**Directions for this task:**
Repeat the records in full, exactly.

**Provided information:**
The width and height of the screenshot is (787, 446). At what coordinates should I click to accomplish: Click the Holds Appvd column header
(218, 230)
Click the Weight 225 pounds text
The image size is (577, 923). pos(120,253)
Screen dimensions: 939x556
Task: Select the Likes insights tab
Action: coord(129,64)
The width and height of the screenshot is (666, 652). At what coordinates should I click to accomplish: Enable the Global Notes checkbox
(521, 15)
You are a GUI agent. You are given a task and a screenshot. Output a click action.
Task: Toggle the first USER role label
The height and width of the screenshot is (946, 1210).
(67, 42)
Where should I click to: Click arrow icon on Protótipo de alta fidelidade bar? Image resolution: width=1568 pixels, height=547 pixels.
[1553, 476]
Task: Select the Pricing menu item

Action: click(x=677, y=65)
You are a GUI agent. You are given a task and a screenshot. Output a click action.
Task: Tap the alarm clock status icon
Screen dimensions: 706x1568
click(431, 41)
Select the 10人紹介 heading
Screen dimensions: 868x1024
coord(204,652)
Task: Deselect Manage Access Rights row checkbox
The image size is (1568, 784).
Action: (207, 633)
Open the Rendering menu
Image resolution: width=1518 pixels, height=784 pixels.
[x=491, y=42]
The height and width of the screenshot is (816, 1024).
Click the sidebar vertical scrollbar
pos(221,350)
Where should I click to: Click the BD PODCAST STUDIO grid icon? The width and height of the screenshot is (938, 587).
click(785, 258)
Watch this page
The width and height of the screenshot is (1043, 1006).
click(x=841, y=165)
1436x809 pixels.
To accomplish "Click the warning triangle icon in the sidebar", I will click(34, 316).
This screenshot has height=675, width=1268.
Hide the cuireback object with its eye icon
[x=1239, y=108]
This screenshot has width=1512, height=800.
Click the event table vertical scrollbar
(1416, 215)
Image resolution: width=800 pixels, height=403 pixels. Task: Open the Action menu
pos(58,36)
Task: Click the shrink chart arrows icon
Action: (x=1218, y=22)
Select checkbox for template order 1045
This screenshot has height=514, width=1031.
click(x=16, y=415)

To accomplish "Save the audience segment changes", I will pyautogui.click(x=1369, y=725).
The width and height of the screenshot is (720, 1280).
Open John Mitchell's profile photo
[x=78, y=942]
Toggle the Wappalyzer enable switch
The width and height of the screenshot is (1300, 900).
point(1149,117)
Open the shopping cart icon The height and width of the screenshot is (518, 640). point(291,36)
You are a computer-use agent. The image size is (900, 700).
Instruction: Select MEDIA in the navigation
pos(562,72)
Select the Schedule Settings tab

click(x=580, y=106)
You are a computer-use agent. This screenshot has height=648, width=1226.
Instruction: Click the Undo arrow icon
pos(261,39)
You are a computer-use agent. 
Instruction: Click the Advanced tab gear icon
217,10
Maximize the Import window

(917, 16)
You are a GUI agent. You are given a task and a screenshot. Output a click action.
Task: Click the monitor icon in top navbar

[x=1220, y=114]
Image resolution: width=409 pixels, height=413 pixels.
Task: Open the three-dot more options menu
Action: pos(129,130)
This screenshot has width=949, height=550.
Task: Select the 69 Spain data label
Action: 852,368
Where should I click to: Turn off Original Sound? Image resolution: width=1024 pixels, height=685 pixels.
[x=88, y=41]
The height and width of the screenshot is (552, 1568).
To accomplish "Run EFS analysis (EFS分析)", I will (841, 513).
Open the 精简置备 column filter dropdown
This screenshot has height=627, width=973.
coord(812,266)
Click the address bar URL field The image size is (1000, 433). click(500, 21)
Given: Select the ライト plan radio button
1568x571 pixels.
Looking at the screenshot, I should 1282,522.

**Your solution:**
The width and height of the screenshot is (787, 446). At what coordinates should I click to accomplish: Click the Holds Appvd column header
(218, 230)
Click the Weight 225 pounds text
The image size is (577, 923). pos(120,253)
Screen dimensions: 939x556
Task: Select the Likes insights tab
Action: coord(129,64)
The width and height of the screenshot is (666, 652). At what coordinates should I click to accomplish: Enable the Global Notes checkbox
(521, 15)
You are a GUI agent. You are given a task and a screenshot. Output a click action.
Task: Toggle the first USER role label
The height and width of the screenshot is (946, 1210).
(67, 42)
Where should I click to: Click arrow icon on Protótipo de alta fidelidade bar? Image resolution: width=1568 pixels, height=547 pixels.
[1553, 476]
Task: Select the Pricing menu item

Action: click(x=677, y=65)
You are a GUI agent. You are given a task and a screenshot. Output a click action.
Task: Tap the alarm clock status icon
Screen dimensions: 706x1568
click(431, 41)
Select the 10人紹介 heading
Screen dimensions: 868x1024
coord(204,652)
Task: Deselect Manage Access Rights row checkbox
The image size is (1568, 784).
Action: (207, 633)
Open the Rendering menu
Image resolution: width=1518 pixels, height=784 pixels.
[x=491, y=42]
The height and width of the screenshot is (816, 1024).
Click the sidebar vertical scrollbar
pos(221,350)
Where should I click to: Click the BD PODCAST STUDIO grid icon? The width and height of the screenshot is (938, 587).
click(785, 258)
Watch this page
The width and height of the screenshot is (1043, 1006).
click(x=841, y=165)
1436x809 pixels.
To accomplish "Click the warning triangle icon in the sidebar", I will click(34, 316).
This screenshot has height=675, width=1268.
Hide the cuireback object with its eye icon
[x=1239, y=108]
This screenshot has width=1512, height=800.
Click the event table vertical scrollbar
(1416, 215)
Image resolution: width=800 pixels, height=403 pixels. Task: Open the Action menu
pos(58,36)
Task: Click the shrink chart arrows icon
Action: (x=1218, y=22)
Select checkbox for template order 1045
This screenshot has height=514, width=1031.
click(x=16, y=415)

To accomplish "Save the audience segment changes", I will pyautogui.click(x=1369, y=725).
The width and height of the screenshot is (720, 1280).
Open John Mitchell's profile photo
[x=78, y=942]
Toggle the Wappalyzer enable switch
The width and height of the screenshot is (1300, 900).
point(1149,117)
Open the shopping cart icon The height and width of the screenshot is (518, 640). point(291,36)
You are a computer-use agent. The image size is (900, 700).
Instruction: Select MEDIA in the navigation
pos(562,72)
Select the Schedule Settings tab

click(x=580, y=106)
You are a computer-use agent. This screenshot has height=648, width=1226.
Instruction: Click the Undo arrow icon
pos(261,39)
You are a computer-use agent. 
Instruction: Click the Advanced tab gear icon
217,10
Maximize the Import window

(917, 16)
You are a GUI agent. You are given a task and a screenshot. Output a click action.
Task: Click the monitor icon in top navbar

[x=1220, y=114]
Image resolution: width=409 pixels, height=413 pixels.
Task: Open the three-dot more options menu
Action: pos(129,130)
This screenshot has width=949, height=550.
Task: Select the 69 Spain data label
Action: 852,368
Where should I click to: Turn off Original Sound? Image resolution: width=1024 pixels, height=685 pixels.
[x=88, y=41]
The height and width of the screenshot is (552, 1568).
To accomplish "Run EFS analysis (EFS分析)", I will (841, 513).
Open the 精简置备 column filter dropdown
This screenshot has height=627, width=973.
coord(812,266)
Click the address bar URL field The image size is (1000, 433). click(500, 21)
Given: Select the ライト plan radio button
1568x571 pixels.
Looking at the screenshot, I should 1282,522.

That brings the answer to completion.